## Begin

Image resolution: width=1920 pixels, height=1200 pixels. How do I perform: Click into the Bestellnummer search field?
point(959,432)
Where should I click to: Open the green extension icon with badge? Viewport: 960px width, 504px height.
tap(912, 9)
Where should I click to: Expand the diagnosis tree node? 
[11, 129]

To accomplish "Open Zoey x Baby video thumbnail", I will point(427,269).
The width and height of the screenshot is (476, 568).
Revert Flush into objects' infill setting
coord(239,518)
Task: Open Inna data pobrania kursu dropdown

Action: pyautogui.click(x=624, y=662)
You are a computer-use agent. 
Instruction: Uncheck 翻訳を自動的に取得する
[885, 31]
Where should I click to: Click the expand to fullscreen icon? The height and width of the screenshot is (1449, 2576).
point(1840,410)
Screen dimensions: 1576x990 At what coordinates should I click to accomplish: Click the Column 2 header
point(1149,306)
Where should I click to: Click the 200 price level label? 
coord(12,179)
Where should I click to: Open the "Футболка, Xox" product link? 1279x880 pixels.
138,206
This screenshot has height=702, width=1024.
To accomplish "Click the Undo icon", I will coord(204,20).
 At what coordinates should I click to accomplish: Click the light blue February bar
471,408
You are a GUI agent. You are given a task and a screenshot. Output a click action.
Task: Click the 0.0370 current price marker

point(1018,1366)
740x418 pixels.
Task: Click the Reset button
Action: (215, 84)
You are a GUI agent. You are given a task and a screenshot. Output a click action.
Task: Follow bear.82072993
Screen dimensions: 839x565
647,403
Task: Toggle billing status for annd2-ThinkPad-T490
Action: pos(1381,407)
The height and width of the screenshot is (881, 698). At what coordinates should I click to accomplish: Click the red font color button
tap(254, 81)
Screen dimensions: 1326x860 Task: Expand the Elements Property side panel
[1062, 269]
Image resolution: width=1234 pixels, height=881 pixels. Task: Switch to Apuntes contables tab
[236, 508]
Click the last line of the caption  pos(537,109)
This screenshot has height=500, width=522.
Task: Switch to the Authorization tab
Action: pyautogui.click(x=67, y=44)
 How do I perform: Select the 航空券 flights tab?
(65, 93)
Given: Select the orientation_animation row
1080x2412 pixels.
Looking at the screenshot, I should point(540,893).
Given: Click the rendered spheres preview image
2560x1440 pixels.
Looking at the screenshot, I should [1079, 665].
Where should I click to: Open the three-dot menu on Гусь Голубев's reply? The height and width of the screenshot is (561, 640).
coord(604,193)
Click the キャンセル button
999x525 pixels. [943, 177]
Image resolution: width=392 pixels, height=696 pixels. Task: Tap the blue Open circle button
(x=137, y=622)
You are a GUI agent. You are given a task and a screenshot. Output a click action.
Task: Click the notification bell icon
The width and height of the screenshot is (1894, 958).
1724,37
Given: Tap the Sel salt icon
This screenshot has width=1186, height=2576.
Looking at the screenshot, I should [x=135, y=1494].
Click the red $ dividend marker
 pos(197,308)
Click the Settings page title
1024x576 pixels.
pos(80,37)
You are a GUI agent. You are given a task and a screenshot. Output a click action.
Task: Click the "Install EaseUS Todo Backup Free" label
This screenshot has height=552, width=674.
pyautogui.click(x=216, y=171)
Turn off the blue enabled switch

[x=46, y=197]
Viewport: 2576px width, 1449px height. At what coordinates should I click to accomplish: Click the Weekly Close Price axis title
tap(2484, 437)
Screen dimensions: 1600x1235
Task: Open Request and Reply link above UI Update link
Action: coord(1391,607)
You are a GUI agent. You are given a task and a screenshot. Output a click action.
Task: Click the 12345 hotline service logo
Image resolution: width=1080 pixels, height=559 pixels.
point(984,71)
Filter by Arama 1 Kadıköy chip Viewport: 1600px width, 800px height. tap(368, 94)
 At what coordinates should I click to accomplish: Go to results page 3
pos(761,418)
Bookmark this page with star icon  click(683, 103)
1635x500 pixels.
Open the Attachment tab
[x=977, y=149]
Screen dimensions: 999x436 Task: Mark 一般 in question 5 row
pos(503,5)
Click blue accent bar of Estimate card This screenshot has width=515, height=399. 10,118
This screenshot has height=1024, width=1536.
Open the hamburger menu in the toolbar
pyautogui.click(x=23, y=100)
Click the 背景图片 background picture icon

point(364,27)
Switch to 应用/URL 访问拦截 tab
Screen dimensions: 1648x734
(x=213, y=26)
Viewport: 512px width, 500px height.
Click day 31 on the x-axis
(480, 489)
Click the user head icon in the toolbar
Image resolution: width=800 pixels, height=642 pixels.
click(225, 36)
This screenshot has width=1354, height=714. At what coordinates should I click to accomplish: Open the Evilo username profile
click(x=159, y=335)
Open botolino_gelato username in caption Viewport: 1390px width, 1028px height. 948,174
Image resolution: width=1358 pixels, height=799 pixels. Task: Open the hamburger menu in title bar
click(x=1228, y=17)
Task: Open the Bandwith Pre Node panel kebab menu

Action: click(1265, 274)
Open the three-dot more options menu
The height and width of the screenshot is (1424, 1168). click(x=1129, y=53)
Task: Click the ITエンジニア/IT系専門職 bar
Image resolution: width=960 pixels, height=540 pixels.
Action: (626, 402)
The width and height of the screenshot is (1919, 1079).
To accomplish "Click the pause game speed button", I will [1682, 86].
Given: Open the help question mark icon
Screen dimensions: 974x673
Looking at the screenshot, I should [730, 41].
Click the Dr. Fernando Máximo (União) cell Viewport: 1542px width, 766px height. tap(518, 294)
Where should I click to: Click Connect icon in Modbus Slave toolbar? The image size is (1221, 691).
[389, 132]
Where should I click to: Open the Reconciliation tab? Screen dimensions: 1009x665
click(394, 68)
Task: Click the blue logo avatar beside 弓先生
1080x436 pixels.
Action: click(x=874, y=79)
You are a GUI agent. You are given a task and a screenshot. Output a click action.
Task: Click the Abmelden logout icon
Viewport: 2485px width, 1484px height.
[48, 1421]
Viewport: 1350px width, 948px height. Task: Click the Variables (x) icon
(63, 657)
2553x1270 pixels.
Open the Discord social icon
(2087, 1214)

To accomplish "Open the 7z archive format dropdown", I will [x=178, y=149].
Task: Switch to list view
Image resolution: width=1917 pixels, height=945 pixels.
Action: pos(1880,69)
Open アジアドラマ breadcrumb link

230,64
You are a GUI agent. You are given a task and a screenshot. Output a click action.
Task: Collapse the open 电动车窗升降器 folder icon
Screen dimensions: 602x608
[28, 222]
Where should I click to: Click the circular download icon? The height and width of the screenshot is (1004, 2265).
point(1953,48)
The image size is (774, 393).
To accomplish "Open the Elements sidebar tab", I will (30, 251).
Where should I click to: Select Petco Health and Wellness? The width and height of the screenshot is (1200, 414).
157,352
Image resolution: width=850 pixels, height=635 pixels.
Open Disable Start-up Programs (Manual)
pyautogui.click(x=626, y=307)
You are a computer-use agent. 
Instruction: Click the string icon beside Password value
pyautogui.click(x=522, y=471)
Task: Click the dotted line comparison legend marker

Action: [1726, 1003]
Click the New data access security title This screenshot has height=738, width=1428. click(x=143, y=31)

## End

What is being asked => Arrange everything from the start of the records down to the line containing "point(1840,410)", that line included, as a two-column CSV with the columns input and output. Give one row per record, with its text in input and its answer in output, each in a quoted field with line breaks replaced by spaces.

Full response =>
input,output
"Image resolution: width=1920 pixels, height=1200 pixels. How do I perform: Click into the Bestellnummer search field?","point(959,432)"
"Where should I click to: Open the green extension icon with badge? Viewport: 960px width, 504px height.","tap(912, 9)"
"Where should I click to: Expand the diagnosis tree node?","[11, 129]"
"To accomplish ""Open Zoey x Baby video thumbnail"",","I will point(427,269)."
"The width and height of the screenshot is (476, 568). Revert Flush into objects' infill setting","coord(239,518)"
"Task: Open Inna data pobrania kursu dropdown","Action: pyautogui.click(x=624, y=662)"
"You are a computer-use agent. Instruction: Uncheck 翻訳を自動的に取得する","[885, 31]"
"Where should I click to: Click the expand to fullscreen icon? The height and width of the screenshot is (1449, 2576).","point(1840,410)"